• [RECORDS SHOWN]:
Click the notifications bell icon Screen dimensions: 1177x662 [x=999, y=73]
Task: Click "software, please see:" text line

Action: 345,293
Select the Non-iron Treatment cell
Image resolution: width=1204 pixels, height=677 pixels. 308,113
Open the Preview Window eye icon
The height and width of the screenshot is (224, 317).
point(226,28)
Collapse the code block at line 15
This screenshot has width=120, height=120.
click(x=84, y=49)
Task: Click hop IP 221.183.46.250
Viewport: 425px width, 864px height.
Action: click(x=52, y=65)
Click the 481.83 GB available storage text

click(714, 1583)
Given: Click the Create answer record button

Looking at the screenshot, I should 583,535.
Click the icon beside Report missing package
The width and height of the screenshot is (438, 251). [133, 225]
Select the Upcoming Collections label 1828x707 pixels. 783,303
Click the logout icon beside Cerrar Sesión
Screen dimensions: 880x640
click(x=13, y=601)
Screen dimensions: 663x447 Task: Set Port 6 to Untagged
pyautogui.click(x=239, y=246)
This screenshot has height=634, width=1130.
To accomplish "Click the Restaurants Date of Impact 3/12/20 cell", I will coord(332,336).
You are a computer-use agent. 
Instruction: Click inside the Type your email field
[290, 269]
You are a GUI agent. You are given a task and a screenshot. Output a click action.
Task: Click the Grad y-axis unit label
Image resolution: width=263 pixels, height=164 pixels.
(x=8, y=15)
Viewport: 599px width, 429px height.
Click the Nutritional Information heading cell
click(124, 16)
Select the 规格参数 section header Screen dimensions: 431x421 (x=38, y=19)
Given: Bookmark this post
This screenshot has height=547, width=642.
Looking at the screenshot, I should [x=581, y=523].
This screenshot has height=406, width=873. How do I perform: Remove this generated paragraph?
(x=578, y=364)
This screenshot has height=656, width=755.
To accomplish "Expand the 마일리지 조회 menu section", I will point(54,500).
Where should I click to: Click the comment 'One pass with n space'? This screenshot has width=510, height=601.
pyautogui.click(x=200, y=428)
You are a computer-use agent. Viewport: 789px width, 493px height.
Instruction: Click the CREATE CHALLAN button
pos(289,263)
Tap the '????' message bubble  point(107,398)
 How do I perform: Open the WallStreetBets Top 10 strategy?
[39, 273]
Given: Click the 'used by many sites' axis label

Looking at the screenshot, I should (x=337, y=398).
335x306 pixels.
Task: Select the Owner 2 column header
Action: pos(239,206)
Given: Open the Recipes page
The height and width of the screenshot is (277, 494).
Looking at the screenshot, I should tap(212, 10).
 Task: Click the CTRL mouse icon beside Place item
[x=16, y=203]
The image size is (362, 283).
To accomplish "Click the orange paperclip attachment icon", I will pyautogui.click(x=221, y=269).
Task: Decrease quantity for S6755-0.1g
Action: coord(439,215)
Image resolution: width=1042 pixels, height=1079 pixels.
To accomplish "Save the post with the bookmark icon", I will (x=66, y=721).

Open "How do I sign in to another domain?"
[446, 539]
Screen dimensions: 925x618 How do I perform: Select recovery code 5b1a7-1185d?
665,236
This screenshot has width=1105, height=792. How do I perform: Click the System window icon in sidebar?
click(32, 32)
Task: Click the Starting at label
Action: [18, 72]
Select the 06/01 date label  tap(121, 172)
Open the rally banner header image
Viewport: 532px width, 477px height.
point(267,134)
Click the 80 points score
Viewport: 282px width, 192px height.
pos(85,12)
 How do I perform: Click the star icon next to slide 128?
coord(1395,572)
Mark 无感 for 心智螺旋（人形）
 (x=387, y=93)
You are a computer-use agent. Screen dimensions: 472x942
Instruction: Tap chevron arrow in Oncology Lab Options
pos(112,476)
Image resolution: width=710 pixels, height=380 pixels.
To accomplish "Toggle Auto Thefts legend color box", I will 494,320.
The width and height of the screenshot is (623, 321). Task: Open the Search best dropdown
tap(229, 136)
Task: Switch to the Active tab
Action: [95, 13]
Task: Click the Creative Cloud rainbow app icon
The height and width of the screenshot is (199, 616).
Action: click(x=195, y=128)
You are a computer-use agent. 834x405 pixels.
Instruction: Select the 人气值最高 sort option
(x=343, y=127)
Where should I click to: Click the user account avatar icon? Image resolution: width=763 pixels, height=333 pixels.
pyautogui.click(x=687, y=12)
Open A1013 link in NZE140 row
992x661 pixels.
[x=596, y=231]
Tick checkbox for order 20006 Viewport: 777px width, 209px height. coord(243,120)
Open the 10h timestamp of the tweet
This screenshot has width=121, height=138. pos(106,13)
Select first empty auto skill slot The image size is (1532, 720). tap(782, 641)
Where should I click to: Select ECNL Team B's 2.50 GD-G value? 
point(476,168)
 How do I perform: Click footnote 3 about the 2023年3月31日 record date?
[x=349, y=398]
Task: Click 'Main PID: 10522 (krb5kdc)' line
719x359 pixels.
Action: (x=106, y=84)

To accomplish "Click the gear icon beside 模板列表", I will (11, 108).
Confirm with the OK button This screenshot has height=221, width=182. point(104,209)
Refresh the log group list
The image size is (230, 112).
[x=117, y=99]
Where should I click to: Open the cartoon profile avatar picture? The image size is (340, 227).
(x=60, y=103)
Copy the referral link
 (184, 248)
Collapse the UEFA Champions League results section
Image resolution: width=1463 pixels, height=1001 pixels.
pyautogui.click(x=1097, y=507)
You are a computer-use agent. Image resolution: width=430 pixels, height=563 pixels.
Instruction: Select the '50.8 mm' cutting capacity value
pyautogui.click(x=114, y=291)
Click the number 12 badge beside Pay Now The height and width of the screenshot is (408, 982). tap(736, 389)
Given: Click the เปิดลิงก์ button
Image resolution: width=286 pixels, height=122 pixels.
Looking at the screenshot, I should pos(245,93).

• [WORK TASK]: Could you repeat every record word for word?

• [SOLVED EXERCISE]:
Click the notifications bell icon Screen dimensions: 1177x662 [x=999, y=73]
Task: Click "software, please see:" text line

Action: 345,293
Select the Non-iron Treatment cell
Image resolution: width=1204 pixels, height=677 pixels. 308,113
Open the Preview Window eye icon
The height and width of the screenshot is (224, 317).
point(226,28)
Collapse the code block at line 15
This screenshot has width=120, height=120.
click(x=84, y=49)
Task: Click hop IP 221.183.46.250
Viewport: 425px width, 864px height.
Action: click(x=52, y=65)
Click the 481.83 GB available storage text

click(714, 1583)
Given: Click the Create answer record button

Looking at the screenshot, I should 583,535.
Click the icon beside Report missing package
The width and height of the screenshot is (438, 251). [133, 225]
Select the Upcoming Collections label 1828x707 pixels. 783,303
Click the logout icon beside Cerrar Sesión
Screen dimensions: 880x640
click(x=13, y=601)
Screen dimensions: 663x447 Task: Set Port 6 to Untagged
pyautogui.click(x=239, y=246)
This screenshot has height=634, width=1130.
To accomplish "Click the Restaurants Date of Impact 3/12/20 cell", I will coord(332,336).
You are a computer-use agent. 
Instruction: Click inside the Type your email field
[290, 269]
You are a GUI agent. You are given a task and a screenshot. Output a click action.
Task: Click the Grad y-axis unit label
Image resolution: width=263 pixels, height=164 pixels.
(x=8, y=15)
Viewport: 599px width, 429px height.
Click the Nutritional Information heading cell
click(124, 16)
Select the 规格参数 section header Screen dimensions: 431x421 (x=38, y=19)
Given: Bookmark this post
This screenshot has height=547, width=642.
Looking at the screenshot, I should [x=581, y=523].
This screenshot has height=406, width=873. How do I perform: Remove this generated paragraph?
(x=578, y=364)
This screenshot has height=656, width=755.
To accomplish "Expand the 마일리지 조회 menu section", I will point(54,500).
Where should I click to: Click the comment 'One pass with n space'? This screenshot has width=510, height=601.
pyautogui.click(x=200, y=428)
You are a computer-use agent. Viewport: 789px width, 493px height.
Instruction: Click the CREATE CHALLAN button
pos(289,263)
Tap the '????' message bubble  point(107,398)
 How do I perform: Open the WallStreetBets Top 10 strategy?
[39, 273]
Given: Click the 'used by many sites' axis label

Looking at the screenshot, I should (x=337, y=398).
335x306 pixels.
Task: Select the Owner 2 column header
Action: pos(239,206)
Given: Open the Recipes page
The height and width of the screenshot is (277, 494).
Looking at the screenshot, I should tap(212, 10).
 Task: Click the CTRL mouse icon beside Place item
[x=16, y=203]
The image size is (362, 283).
To accomplish "Click the orange paperclip attachment icon", I will pyautogui.click(x=221, y=269).
Task: Decrease quantity for S6755-0.1g
Action: coord(439,215)
Image resolution: width=1042 pixels, height=1079 pixels.
To accomplish "Save the post with the bookmark icon", I will (x=66, y=721).

Open "How do I sign in to another domain?"
[446, 539]
Screen dimensions: 925x618 How do I perform: Select recovery code 5b1a7-1185d?
665,236
This screenshot has width=1105, height=792. How do I perform: Click the System window icon in sidebar?
click(32, 32)
Task: Click the Starting at label
Action: [18, 72]
Select the 06/01 date label  tap(121, 172)
Open the rally banner header image
Viewport: 532px width, 477px height.
point(267,134)
Click the 80 points score
Viewport: 282px width, 192px height.
pos(85,12)
 How do I perform: Click the star icon next to slide 128?
coord(1395,572)
Mark 无感 for 心智螺旋（人形）
 (x=387, y=93)
You are a computer-use agent. Screen dimensions: 472x942
Instruction: Tap chevron arrow in Oncology Lab Options
pos(112,476)
Image resolution: width=710 pixels, height=380 pixels.
To accomplish "Toggle Auto Thefts legend color box", I will 494,320.
The width and height of the screenshot is (623, 321). Task: Open the Search best dropdown
tap(229, 136)
Task: Switch to the Active tab
Action: [95, 13]
Task: Click the Creative Cloud rainbow app icon
The height and width of the screenshot is (199, 616).
Action: click(x=195, y=128)
You are a computer-use agent. 834x405 pixels.
Instruction: Select the 人气值最高 sort option
(x=343, y=127)
Where should I click to: Click the user account avatar icon? Image resolution: width=763 pixels, height=333 pixels.
pyautogui.click(x=687, y=12)
Open A1013 link in NZE140 row
992x661 pixels.
[x=596, y=231]
Tick checkbox for order 20006 Viewport: 777px width, 209px height. coord(243,120)
Open the 10h timestamp of the tweet
This screenshot has width=121, height=138. pos(106,13)
Select first empty auto skill slot The image size is (1532, 720). tap(782, 641)
Where should I click to: Select ECNL Team B's 2.50 GD-G value? 
point(476,168)
 How do I perform: Click footnote 3 about the 2023年3月31日 record date?
[x=349, y=398]
Task: Click 'Main PID: 10522 (krb5kdc)' line
719x359 pixels.
Action: (x=106, y=84)

To accomplish "Click the gear icon beside 模板列表", I will (11, 108).
Confirm with the OK button This screenshot has height=221, width=182. point(104,209)
Refresh the log group list
The image size is (230, 112).
[x=117, y=99]
Where should I click to: Open the cartoon profile avatar picture? The image size is (340, 227).
(x=60, y=103)
Copy the referral link
 (184, 248)
Collapse the UEFA Champions League results section
Image resolution: width=1463 pixels, height=1001 pixels.
pyautogui.click(x=1097, y=507)
You are a computer-use agent. Image resolution: width=430 pixels, height=563 pixels.
Instruction: Select the '50.8 mm' cutting capacity value
pyautogui.click(x=114, y=291)
Click the number 12 badge beside Pay Now The height and width of the screenshot is (408, 982). tap(736, 389)
Given: Click the เปิดลิงก์ button
Image resolution: width=286 pixels, height=122 pixels.
Looking at the screenshot, I should pos(245,93).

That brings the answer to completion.